Mountain Man - Notable Figures

Notable Figures

  • George Drouillard (1774/75?–1810). Hunter, interpreter, sign-talker on the Lewis and Clark Expedition. Often considered as one of Lewis' two most appreciated members with John Colter. Born to a French Canadian and Shawnee mother in Detroit, Drouillard proved to be the most skillful hunter on the expedition, notably during the harsh wintering in Fort Clatsop. He eventually went on trapping in today's Wyoming and Montana after the expedition, working for Manuel Lisa Missouri Fur Company he had signed on with in 1807. Often venturing out alone like John Colter, notably to the headwaters of the Big Horn River from the Yellowstone and around the Three Forks of the Missouri, George Drouillard was savagely killed in May 1810 by Blackfeet Indians in the Three Forks area.
  • Jim Beckwourth (1800–1866) born into slavery, came to Missouri with his parents and was freed by his father. He started working with the Ashley expedition, signed on with the Rocky Mountain Fur Company, and became a well-known mountain man. He lived with the Crow for years and became a war chief. He was the only African American in the West to have his life story published (1856). He was credited with the discovery of Beckwourth Pass in the Sierra Nevada in 1850, and improved a Native American path to create what became known as the Beckwourth Trail through the mountains to Marysville, California.
  • Jim Bridger (1804–1881) came west in 1822 at the age of 17, as a member of Ashley's Hundred exploring the Upper Missouri drainage. He was among the first non-natives to see the geysers and other natural wonders of the Yellowstone region. He is also considered one of the first men of European descent, along with Étienne Provost, to see the Great Salt Lake. Because of its salinity, he first believed it to be an arm of the Pacific Ocean. In 1830, Bridger purchased shares in the Rocky Mountain Fur Company. He established Fort Bridger in southwestern Wyoming. He was also well known as a teller of tall tales.
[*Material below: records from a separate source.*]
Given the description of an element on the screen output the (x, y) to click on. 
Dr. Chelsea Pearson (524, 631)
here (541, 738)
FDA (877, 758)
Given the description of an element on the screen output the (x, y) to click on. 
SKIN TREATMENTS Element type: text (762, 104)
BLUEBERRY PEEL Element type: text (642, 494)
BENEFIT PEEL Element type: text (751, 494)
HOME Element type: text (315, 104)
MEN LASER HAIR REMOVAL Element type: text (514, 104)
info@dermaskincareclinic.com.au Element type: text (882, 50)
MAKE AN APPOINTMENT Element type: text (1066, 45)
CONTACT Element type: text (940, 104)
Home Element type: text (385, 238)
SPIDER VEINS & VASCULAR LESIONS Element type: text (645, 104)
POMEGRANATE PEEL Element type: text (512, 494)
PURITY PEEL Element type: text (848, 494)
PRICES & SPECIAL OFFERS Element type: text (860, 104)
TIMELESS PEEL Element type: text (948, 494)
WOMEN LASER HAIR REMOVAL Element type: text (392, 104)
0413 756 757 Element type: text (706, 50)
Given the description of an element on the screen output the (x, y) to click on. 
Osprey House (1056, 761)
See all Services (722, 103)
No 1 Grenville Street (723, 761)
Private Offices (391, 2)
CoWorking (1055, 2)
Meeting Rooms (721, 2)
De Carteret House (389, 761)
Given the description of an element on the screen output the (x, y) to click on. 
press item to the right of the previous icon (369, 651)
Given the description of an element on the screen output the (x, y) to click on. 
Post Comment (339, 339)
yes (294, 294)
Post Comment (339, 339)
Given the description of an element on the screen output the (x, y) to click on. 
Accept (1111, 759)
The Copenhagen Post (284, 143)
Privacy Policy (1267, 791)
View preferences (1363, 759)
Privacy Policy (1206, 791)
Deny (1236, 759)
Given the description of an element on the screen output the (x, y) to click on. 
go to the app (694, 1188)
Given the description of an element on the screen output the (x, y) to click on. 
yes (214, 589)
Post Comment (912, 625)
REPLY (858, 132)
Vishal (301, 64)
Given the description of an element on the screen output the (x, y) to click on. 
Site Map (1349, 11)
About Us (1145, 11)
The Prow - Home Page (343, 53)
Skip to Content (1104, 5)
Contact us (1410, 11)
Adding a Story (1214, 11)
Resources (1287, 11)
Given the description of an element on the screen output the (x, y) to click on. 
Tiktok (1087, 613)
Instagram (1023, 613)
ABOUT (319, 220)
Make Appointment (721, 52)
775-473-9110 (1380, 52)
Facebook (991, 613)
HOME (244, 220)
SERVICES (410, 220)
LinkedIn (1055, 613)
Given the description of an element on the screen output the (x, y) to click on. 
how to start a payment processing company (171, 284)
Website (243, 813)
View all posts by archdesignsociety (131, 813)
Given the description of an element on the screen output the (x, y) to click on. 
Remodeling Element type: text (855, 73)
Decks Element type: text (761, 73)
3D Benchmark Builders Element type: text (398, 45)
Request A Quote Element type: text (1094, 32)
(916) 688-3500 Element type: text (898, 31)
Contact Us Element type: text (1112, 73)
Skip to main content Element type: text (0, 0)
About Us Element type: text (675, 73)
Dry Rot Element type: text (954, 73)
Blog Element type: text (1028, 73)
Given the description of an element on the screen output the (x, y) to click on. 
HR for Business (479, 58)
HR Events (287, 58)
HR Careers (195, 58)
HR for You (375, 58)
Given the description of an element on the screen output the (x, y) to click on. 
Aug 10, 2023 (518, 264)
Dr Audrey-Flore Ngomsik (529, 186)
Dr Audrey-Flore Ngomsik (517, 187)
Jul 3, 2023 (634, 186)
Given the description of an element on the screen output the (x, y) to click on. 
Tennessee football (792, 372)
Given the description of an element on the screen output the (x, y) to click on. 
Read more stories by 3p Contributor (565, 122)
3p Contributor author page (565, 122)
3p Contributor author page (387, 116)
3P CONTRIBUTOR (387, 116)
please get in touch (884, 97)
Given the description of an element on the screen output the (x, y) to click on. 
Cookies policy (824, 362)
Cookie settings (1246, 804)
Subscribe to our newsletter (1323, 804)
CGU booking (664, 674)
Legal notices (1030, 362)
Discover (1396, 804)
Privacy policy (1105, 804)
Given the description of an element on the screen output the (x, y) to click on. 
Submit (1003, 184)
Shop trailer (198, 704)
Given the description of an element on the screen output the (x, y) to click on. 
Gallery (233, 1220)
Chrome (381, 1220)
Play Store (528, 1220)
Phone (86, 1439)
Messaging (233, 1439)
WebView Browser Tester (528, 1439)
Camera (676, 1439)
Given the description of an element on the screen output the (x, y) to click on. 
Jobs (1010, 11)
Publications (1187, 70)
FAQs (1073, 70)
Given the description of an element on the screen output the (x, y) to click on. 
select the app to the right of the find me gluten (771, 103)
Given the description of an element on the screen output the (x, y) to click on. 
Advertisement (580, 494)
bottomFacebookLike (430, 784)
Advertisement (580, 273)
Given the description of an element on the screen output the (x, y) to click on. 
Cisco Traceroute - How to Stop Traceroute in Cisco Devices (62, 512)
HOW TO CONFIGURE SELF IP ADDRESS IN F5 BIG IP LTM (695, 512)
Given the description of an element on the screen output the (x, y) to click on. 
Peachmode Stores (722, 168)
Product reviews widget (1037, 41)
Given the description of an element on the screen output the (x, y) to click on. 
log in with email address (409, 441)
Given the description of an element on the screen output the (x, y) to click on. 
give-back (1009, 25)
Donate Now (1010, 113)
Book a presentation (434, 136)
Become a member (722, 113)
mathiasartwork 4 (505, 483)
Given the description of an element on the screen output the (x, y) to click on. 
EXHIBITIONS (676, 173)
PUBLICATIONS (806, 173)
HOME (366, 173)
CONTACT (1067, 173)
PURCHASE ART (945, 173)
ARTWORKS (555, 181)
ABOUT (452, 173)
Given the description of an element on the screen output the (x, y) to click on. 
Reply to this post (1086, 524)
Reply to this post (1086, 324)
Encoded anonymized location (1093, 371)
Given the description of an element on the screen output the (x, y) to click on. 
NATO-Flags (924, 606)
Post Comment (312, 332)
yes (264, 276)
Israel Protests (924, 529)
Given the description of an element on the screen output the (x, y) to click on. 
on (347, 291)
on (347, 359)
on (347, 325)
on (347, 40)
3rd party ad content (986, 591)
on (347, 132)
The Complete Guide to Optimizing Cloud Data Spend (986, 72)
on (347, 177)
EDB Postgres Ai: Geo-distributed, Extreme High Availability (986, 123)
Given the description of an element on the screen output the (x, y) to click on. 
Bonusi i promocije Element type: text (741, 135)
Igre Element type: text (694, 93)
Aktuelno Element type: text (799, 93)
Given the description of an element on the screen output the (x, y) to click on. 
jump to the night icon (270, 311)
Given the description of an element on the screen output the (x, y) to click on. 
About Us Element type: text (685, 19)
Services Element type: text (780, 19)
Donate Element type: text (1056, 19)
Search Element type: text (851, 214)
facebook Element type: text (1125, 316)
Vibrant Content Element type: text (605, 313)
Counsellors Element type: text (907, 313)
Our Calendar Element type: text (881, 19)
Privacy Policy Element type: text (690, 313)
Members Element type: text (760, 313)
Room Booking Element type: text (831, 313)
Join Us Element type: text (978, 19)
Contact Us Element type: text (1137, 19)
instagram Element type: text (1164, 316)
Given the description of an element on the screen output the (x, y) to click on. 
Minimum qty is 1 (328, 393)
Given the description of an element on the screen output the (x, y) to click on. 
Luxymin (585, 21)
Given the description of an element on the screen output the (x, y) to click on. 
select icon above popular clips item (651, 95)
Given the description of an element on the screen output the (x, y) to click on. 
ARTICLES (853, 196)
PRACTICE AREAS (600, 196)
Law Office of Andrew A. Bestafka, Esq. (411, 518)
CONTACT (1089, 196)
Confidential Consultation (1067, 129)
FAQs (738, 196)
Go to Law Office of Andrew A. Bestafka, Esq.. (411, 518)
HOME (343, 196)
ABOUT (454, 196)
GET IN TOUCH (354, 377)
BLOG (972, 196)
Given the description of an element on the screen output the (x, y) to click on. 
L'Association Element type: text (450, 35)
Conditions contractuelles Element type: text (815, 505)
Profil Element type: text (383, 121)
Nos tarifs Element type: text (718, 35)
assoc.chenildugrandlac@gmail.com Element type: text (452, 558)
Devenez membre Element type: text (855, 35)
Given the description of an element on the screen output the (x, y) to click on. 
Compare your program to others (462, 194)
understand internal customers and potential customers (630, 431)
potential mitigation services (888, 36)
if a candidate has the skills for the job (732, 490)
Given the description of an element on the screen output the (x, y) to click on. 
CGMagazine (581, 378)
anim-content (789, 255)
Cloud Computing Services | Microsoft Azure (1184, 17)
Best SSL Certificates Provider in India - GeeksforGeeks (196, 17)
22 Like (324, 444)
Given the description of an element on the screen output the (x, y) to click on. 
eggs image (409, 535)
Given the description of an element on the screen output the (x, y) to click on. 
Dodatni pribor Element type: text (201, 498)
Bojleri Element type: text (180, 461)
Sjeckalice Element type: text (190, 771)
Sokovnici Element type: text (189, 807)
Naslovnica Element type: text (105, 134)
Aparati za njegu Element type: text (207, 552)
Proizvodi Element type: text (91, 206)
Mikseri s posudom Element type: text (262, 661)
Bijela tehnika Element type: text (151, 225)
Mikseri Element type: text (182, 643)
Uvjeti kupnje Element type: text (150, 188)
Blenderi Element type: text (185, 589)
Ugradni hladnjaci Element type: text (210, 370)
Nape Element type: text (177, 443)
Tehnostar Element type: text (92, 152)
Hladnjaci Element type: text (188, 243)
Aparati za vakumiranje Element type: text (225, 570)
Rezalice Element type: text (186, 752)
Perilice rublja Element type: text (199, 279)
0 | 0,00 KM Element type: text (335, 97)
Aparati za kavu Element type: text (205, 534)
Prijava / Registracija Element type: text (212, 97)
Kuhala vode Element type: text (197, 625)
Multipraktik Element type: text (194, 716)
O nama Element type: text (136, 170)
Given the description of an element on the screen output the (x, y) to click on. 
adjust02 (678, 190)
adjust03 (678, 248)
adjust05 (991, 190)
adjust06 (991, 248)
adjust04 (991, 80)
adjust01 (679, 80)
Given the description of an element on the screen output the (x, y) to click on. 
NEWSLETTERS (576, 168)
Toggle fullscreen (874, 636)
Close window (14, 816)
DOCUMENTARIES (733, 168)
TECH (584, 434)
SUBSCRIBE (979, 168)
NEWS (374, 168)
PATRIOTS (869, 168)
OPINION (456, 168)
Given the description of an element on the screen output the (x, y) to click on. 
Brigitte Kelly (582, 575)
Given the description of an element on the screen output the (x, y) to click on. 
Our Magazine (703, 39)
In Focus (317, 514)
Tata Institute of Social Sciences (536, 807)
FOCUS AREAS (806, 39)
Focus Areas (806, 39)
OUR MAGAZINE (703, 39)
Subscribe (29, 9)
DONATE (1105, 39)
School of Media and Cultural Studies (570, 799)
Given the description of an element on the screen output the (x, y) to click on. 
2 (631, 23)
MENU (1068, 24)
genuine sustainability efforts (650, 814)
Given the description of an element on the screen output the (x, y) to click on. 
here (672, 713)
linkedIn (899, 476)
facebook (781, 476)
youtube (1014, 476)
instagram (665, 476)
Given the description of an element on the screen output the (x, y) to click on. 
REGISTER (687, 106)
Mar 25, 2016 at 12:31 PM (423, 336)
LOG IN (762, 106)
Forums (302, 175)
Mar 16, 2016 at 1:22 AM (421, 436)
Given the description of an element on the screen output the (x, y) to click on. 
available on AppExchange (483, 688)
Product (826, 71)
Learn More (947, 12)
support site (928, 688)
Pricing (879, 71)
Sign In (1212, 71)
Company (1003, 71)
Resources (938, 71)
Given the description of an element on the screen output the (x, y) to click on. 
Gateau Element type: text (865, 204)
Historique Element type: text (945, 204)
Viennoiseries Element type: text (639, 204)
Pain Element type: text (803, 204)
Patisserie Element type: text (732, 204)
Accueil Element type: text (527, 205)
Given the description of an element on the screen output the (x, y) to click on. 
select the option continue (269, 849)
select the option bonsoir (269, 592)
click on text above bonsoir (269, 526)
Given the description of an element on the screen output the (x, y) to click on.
  • John Colter (1774–1812), one of the first mountain men, was a member of the Lewis and Clark Expedition. He later became the first European man to enter Yellowstone National Park, and to see what is now Jackson Hole and the Teton Mountain Range. His description of the geothermal activity there seemed so outrageous to some that the area was mockingly referred to as Colter's Hell. Colter's narrow escape following capture by Blackfeet, leaving him naked and alone in the wilderness, became a legend known as "Colter's Run".
  • Kit Carson (1809–1868) achieved notability for his later exploits, but he got his start and gained some recognition as a trapper. Carson explored the west to California, and north through the Rocky Mountains. He lived among and married into the Arapaho and Cheyenne tribes. He was hired by John C. Fremont as a guide, and led 'the Pathfinder' through much of California, Oregon and the Great Basin area. He achieved national fame through Fremont. Stories of his life as a mountain man turned him into a frontier hero-figure: the prototypical mountain man of his time.
  • John "Liver-Eating" Johnson (1824–1900) was one of the more notable latter-day mountain men. Johnson worked in Wyoming and Montana, trapping for beaver, buffalo and wolf hides. Unaffiliated with a company, Johnson bargained independently to get prices for his hides. Elements of his story were portrayed in the film Jeremiah Johnson. Dennis McLelland wrote a biography about him.
  • Joseph Lafayette "Joe" Meek (1810–1875) was a trapper, law enforcement official, and politician in the Oregon Country and later Oregon Territory of the United States. A pioneer involved in the fur trade before settling in the Tualatin Valley, Meek would play a prominent role at the Champoeg Meetings of 1843 where he was elected as a sheriff. Later he served in the Provisional Legislature of Oregon before being selected as the United States Marshal for the Oregon Territory.
  • Jedediah Smith (1799 - circa 1831) was a hunter, trapper, and fur trader whose explorations were significant in opening the American West to settlement by Europeans and Americans. Smith is considered the first man of European descent to cross the future state of Nevada; the first to traverse Utah from north to south and from west to east; and the first American to enter California by an overland route. He was also first to scale the High Sierra and explore the area from San Diego to the banks of the Columbia River. He was a successful businessman and a full partner in the Rocky Mountain Fur Company after the departure of Ashley. Smith had notable facial scarring from a grizzly bear attack.